What do you think – will Yahoo Pipes take off , or be quietly abandonded?
I love the filtering capabilities of yahoo Pipes
I have not found that service in any other provider.
I do not think it is hard to extend, it basically generates new rss that you can throw to another filter, agreggator, widget, etc…
I’d be using it in a showcase project right now if the one thing I needed, regexes that work with html markup, actually worked.
It’s a known bug which they say they are fixing but it stops me dead in my tracks and just makes it an interesting toy for the moment.
It also kept losing my edits which was very frustrating.

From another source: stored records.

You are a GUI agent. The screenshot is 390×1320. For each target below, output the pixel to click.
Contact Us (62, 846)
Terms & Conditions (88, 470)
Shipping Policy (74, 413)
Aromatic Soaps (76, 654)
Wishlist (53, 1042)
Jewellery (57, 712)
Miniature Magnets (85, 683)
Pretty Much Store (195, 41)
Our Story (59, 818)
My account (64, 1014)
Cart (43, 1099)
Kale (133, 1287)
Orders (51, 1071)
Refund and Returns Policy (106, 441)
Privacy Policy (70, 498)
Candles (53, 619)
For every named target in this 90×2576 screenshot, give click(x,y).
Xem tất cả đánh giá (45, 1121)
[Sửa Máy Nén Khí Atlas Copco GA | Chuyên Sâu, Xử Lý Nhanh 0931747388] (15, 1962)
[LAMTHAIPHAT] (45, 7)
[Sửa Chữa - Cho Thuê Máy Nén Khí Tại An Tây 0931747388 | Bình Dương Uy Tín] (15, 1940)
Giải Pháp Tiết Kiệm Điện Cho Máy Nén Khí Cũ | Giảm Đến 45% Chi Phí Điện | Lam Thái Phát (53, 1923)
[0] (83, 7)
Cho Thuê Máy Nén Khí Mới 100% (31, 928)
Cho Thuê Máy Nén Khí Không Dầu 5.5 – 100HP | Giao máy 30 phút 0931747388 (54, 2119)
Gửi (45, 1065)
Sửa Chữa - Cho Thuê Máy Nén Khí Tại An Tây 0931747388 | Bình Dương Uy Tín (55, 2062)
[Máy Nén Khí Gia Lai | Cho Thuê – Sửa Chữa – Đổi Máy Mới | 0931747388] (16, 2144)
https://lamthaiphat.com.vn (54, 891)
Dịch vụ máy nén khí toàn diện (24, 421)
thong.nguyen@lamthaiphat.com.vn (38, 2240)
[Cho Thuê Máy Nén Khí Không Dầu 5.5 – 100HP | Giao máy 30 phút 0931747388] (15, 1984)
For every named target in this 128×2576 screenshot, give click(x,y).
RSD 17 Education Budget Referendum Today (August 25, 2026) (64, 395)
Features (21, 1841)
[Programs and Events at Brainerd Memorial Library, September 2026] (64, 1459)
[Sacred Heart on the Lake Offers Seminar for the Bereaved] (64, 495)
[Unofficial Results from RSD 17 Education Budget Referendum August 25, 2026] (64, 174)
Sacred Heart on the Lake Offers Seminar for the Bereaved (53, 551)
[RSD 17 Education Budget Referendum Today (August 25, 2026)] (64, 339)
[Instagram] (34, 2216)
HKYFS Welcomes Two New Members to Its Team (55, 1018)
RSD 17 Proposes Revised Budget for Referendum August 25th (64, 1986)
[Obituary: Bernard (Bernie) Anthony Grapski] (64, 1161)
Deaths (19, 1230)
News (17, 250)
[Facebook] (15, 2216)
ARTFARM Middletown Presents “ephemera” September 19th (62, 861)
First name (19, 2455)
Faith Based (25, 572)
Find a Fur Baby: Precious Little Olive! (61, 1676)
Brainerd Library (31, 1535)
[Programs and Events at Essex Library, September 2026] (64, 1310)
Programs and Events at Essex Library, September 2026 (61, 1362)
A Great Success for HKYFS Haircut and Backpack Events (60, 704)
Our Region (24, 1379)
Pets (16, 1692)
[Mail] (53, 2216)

I find it bizarre that the support forums for a power-RSS tool like pipes do not have RSS feeds per discussion thread! Maybe I could write a pipe to do it 🙂
@Carlos – I’ve still to get into the filtering – perhaps to filter out mentions on twitter in blogs (!)
@Conor – does this make you a pipes senior developer? 🙂 I hadn’t seen that problem , not the losing of edits.
What I love to be able to do is take my entire set of rss feeds (as opml), filter them and sort according to some preference , but keep them as individual feeds. Seems I can do all but the last item ..
The fact that Yahoo! Pipes makes it possible to convert XML into JSON makes it ideal for mashups that need to work around cross domain access restrictions. I shall be using Yahoo! Pipes extensively where I need a JSON data feed with a callback function but only have a XML data feed provided.